When subjects who are at FRC expire toward RV, their P_IT is less than P_B and a sensation of suction is felt as the thoracic structures are increasingly deviated inward from their preferred resting positions seen with a pneumothorax. Conversely, when the subject inspires to lung volumes above FRC and toward TLC, P_IT exceeds P_B and a sensation of chest compression develops as lung elastic and tension recoil forces increase. Indeed, the subject’s sensation of chest tightness will maximize at lung volumes >80% of TLC (ie, the size of the thoracic space after a pneumothorax) since the chest wall and diaphragm will also then be exerting inwardly directed positive pressures that augment the positive pressure created by lung recoil.

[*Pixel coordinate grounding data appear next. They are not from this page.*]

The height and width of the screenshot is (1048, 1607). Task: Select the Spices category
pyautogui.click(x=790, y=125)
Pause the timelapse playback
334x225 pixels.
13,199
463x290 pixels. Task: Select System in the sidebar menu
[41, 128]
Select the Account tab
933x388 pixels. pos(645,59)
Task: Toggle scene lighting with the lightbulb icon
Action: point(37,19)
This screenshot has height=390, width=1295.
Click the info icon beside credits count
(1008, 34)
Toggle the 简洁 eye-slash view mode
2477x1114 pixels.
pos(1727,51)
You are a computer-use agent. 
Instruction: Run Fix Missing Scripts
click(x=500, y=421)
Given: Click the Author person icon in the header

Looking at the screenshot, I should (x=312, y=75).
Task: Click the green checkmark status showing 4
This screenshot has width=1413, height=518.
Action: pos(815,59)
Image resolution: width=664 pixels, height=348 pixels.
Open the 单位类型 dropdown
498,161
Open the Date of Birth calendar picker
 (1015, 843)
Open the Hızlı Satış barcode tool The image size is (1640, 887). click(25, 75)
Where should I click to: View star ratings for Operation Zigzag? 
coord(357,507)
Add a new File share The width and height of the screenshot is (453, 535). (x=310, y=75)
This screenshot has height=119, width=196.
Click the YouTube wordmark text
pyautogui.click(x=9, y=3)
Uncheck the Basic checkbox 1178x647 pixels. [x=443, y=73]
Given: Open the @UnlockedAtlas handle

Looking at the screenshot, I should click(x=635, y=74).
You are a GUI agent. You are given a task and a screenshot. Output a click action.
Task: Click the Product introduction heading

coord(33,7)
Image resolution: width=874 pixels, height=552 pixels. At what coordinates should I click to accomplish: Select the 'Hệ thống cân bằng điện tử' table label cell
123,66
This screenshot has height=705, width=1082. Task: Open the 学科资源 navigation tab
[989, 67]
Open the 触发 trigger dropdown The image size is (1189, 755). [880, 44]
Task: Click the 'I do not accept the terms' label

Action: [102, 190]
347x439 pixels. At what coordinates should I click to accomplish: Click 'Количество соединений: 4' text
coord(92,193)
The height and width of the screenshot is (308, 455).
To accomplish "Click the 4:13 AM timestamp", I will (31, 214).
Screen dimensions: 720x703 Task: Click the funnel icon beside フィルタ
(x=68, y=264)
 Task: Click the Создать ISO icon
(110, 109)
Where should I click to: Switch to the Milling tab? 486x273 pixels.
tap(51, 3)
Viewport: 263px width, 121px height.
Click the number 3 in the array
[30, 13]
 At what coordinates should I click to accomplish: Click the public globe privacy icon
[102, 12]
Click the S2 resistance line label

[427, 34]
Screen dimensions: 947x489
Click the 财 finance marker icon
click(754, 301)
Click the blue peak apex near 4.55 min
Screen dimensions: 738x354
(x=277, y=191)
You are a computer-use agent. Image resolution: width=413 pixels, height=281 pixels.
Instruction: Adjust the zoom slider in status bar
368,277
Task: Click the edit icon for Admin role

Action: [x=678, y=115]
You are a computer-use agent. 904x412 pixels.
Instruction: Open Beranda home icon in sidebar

From this explanation, it becomes apparent that if a subject breathes at lung volumes between FRC and about 80% of TLC, each inhalation to inflate the lungs is achieved in part by utilizing potential energy stored in the chest wall and diaphragm as they were pulled inward during the preceding exhalation. By the same argument, every exhalation uses potential energy stored in the inflated lungs to expel the tidal breath, while simultaneously storing potential energy in musculo-skeletal elements being bowed inward. Thus, it is not accurate to consider normal inhalation to be entirely “active” or normal exhalation to be entirely “passive”. Rather, normal breathing is carefully controlled to oscillate around the midrange of available lung volumes so that inhalation consumes less energy than one might think, but exhalation also costs energy.

To this point, models of static lung and chest wall compliance have been used to estimate resistances to ventilation that are generated by surface and tissue recoil of lung tissue, and by thoracic musculoskeletal elements. However, additional resistance to ventilation also occurs in the airways during flow, only to disappear under no-flow conditions such as FRC. Such dynamic airway resistance is nevertheless a powerful determinant of the pattern, energetic cost, and overall efficiency of ventilation. Thus, dynamic airway compliance measurements are made to directly determine in-line resistances due to the airways. Such measurements have shown that most dynamic airway resistance resides in the upper airways (generations 1-7) because their flow rates tend to be high, their end-to-end pressure changes are large, and their aggregate cross-sectional areas are small. By the same argument, the smaller peripheral airways usually contribute less resistance despite having smaller individual diameters, due to their shorter lengths and their exponentially larger cross-sectional areas (Fig. 6.4).